Fazenda Camocim
Enquanto nos conta a história da Fazenda Camocim, em Domingos Martins (ES), os olhos do produtor Henrique Sloper Araújo brilham, com lágrimas emocionadas. Falar sobre a evolução do trabalho da propriedade é contar também a história vanguardista de seu avô Olivar Fontenelle de Araújo.
Um legado que hoje dá frutos, com produção de cafés especiais em sistema agroflorestal, orgânico e biodinâmico, mas que ainda vislumbra um longo caminho pela frente.

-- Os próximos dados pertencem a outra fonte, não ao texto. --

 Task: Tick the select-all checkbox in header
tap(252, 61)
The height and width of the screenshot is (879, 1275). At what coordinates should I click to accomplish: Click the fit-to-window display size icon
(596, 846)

Instalada no bioma Mata Atlântica, a propriedade fica em uma altitude na faixa entre 1.000 e 1.300 metros acima do nível do mar. Olivar, o avô, superintendente do Grupo Casa Sloper e um dos fundadores da Aracruz Celulose, comprou a fazenda em 1962. Foi também nesse momento que começou a transformação sustentável da área. Ao longo dos 30 anos seguintes, ele dedicou-se a plantar árvores, recuperar o solo e proteger nascentes.
Leia também
O que é uma fazenda sustentável?
Quais as vantagens de ter uma fazenda sustentável?

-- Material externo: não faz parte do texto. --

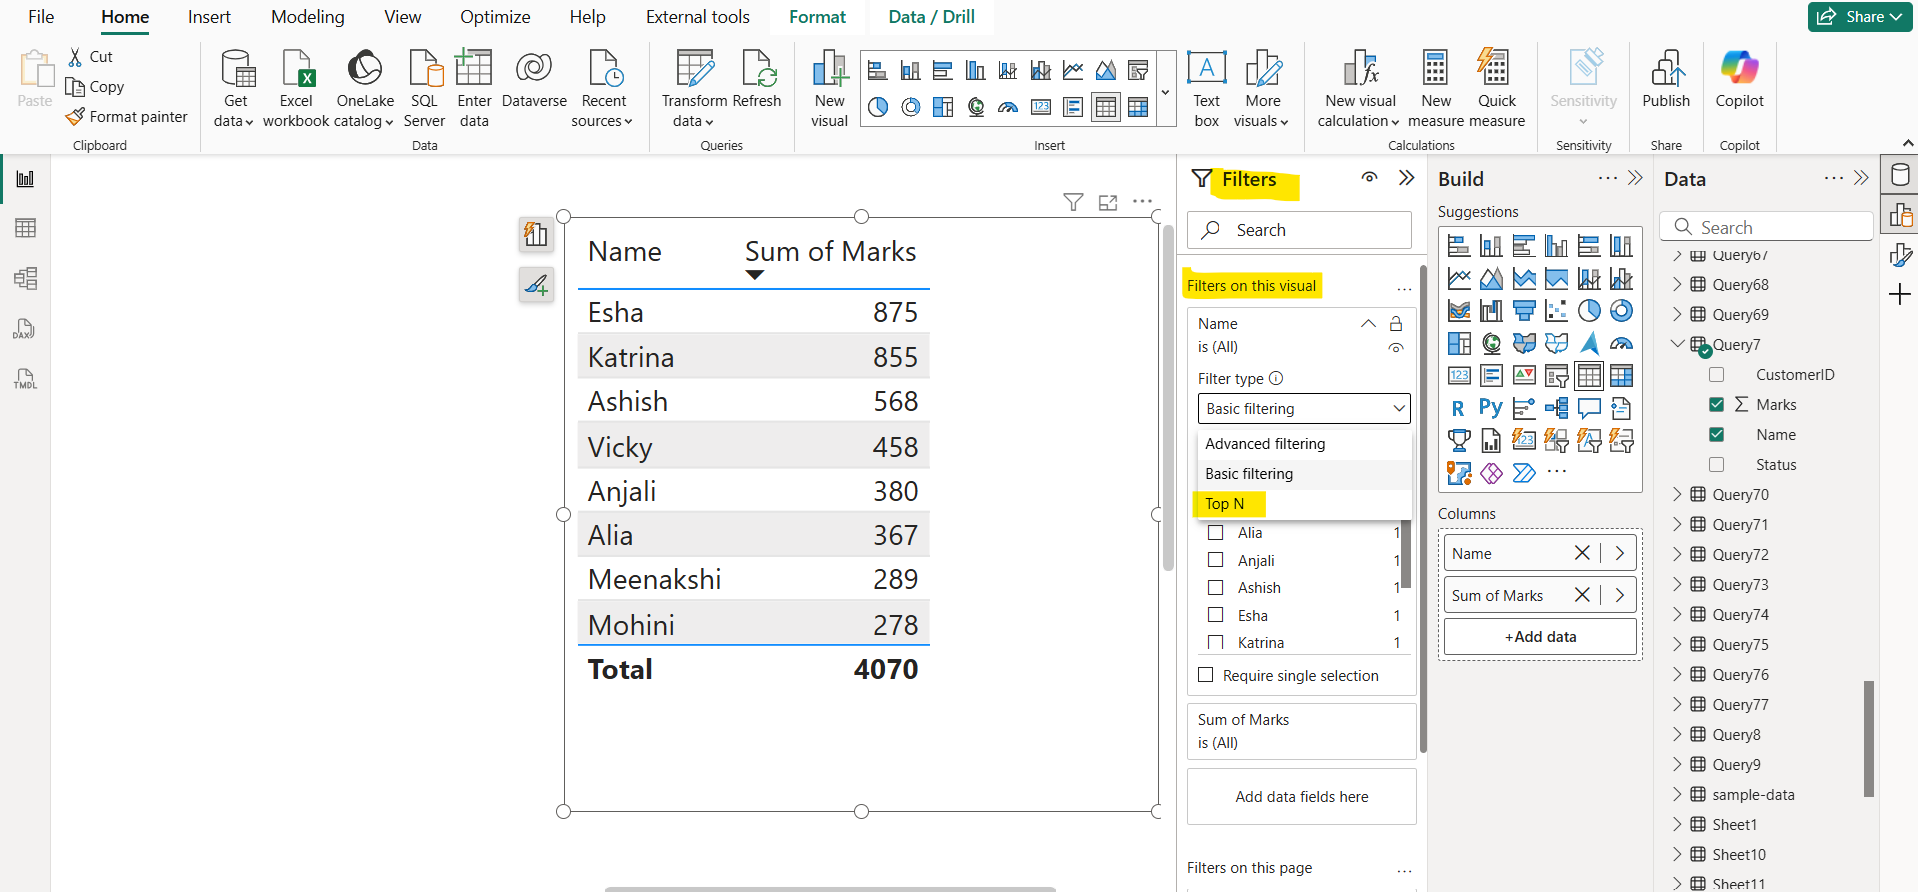Viewport: 1918px width, 892px height.
Task: Enable Require single selection checkbox
Action: click(1206, 675)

Café Jacu, que custa R$ 1,6 mil o quilo, atrai consumidor brasileiro
Quando a Globo Rural perguntou a pessoas nas ruas de Pedra Azul, distrito em que a Camocim se localiza, sobre Olivar e o neto, com frequência houve menção ao “colecionador de árvores”. Além das nativas, o avô plantou exóticas, como eucalipto, pinus, araucária e liquidâmbar – esta, escolhida para ser o símbolo da Camocim.

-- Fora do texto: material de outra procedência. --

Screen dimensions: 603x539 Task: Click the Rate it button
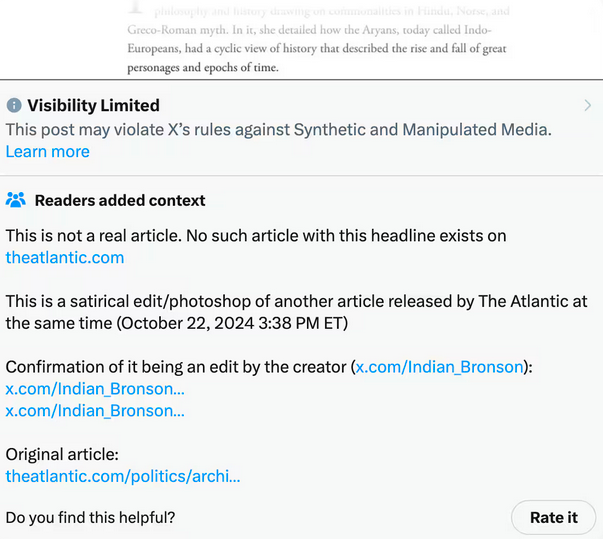[x=553, y=517]
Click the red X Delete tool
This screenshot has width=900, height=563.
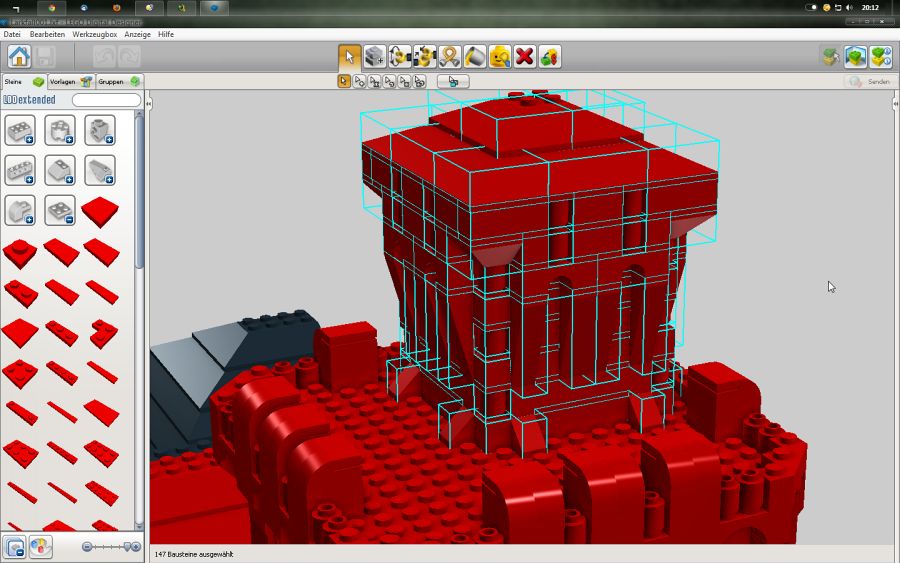[x=525, y=56]
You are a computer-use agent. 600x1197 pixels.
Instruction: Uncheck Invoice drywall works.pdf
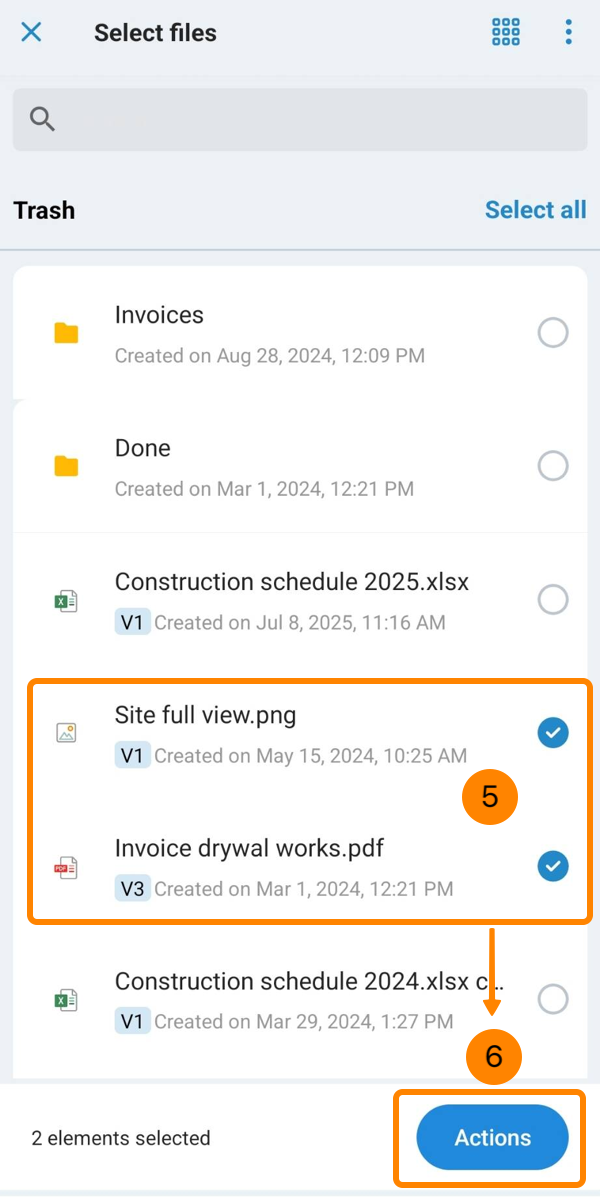(x=553, y=865)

O cultivo do café chegou em 1996, inaugurando o cultivo orgânico na região. Passados 29 anos, a administração da fazenda – e do legado – está hoje nas mãos de Henrique, produtor e trader.
A propriedade tem área de 300 hectares, e o café arábica ocupa 70 deles, o que significa que a área de preservação é três vezes maior do que a de cultivo. São sete variedades principais, quatro amarelas e três vermelhas, e mais cinco em fases de testes.
Fazenda Camocim
Globo Rural
Segundo o produtor, com a seleção de variedades, buscou-se alongar o período de colheita, o que ajuda nas vendas e torna viável contratar funcionários fixos, que vão trabalhar o ano todo, em vez de temporários. “Com isso, temos geração de caixa estável e fluxo de trabalho contínuo”, afirma.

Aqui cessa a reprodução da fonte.